> **Activity**: Show every line from the data below that includes "accomplish".

> **Data records**:

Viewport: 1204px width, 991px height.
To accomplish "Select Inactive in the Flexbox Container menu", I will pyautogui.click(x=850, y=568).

...

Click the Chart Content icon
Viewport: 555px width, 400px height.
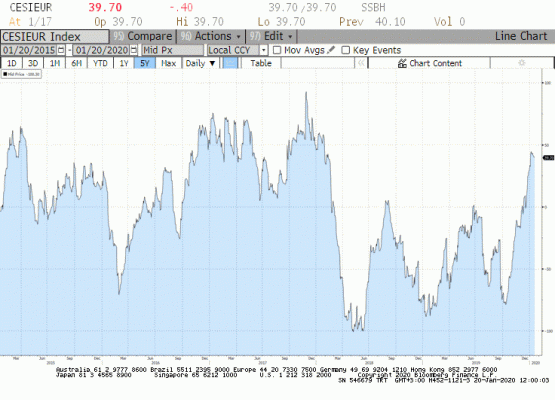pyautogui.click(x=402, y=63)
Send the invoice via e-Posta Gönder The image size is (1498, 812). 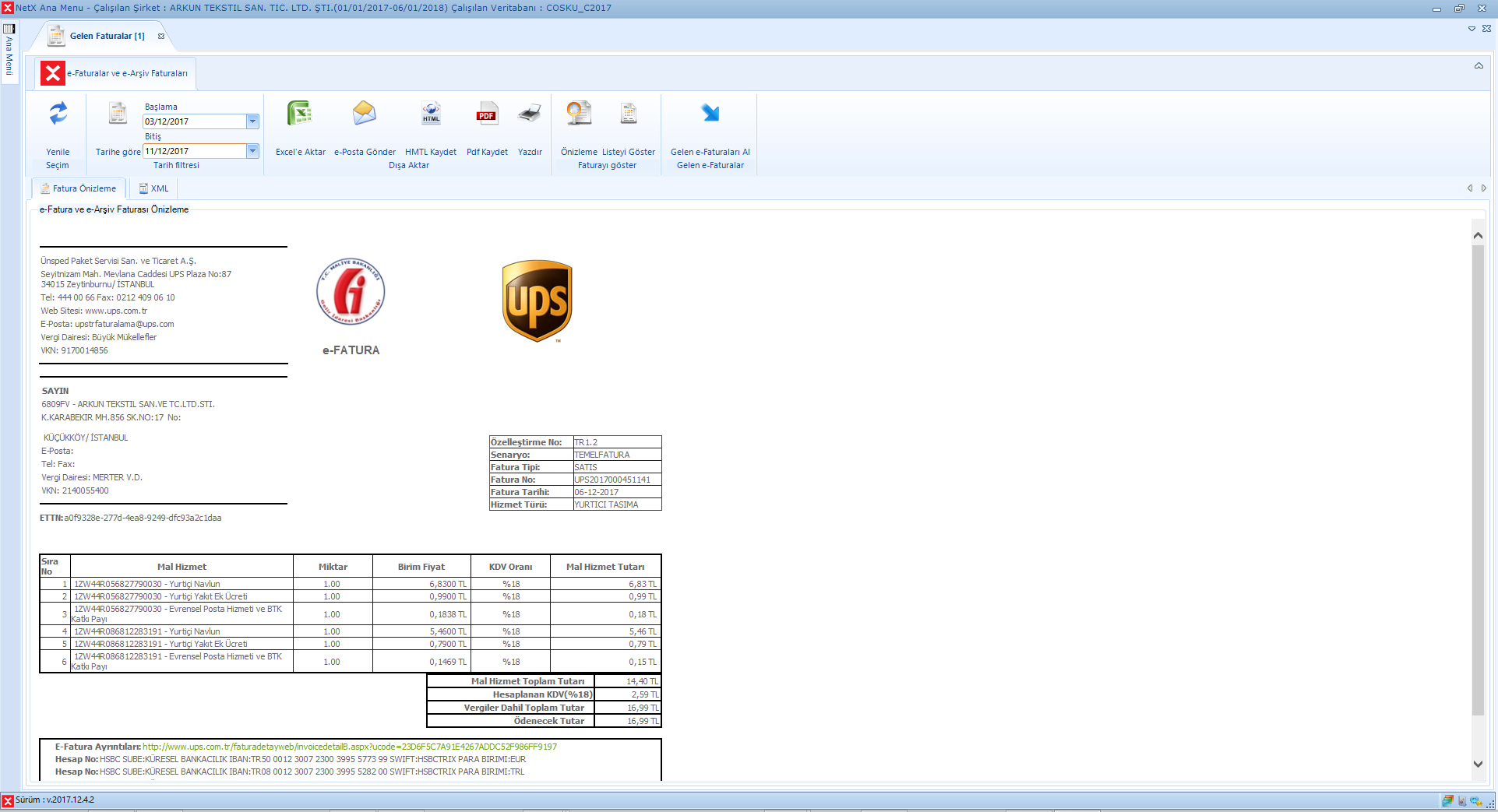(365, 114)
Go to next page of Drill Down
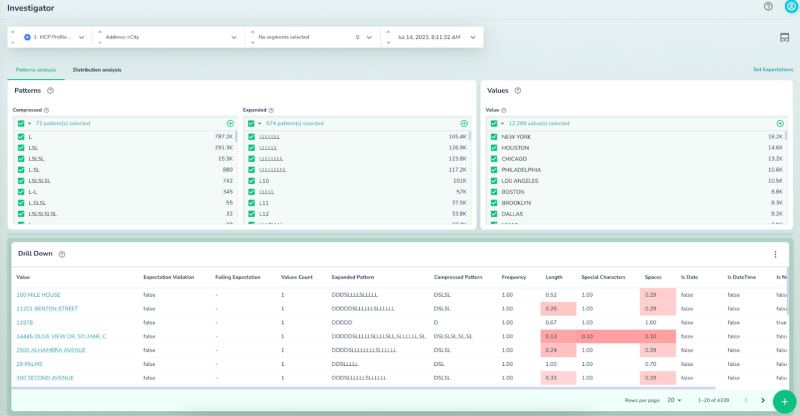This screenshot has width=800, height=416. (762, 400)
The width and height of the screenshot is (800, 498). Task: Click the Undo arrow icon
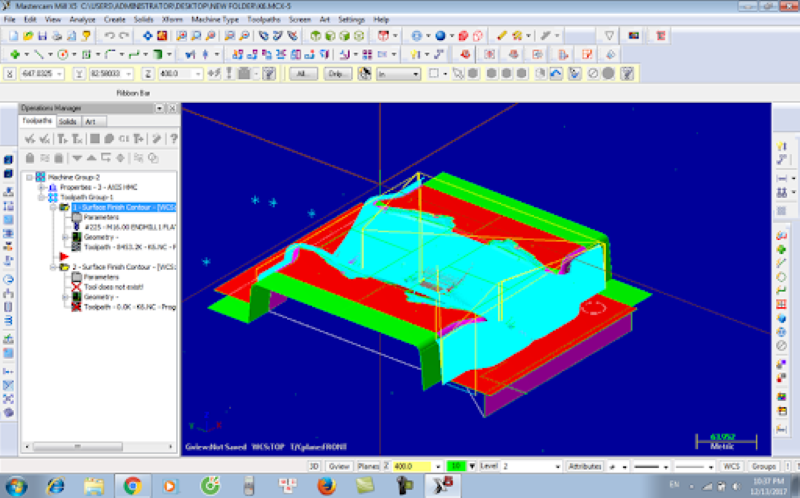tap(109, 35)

--

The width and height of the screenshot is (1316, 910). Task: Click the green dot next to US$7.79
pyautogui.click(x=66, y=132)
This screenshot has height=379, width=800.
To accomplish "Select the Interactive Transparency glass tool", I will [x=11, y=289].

> **Answer**:
To accomplish "Select Inactive in the Flexbox Container menu", I will pyautogui.click(x=850, y=568).
To accomplish "Select the Interactive Transparency glass tool", I will [x=11, y=289].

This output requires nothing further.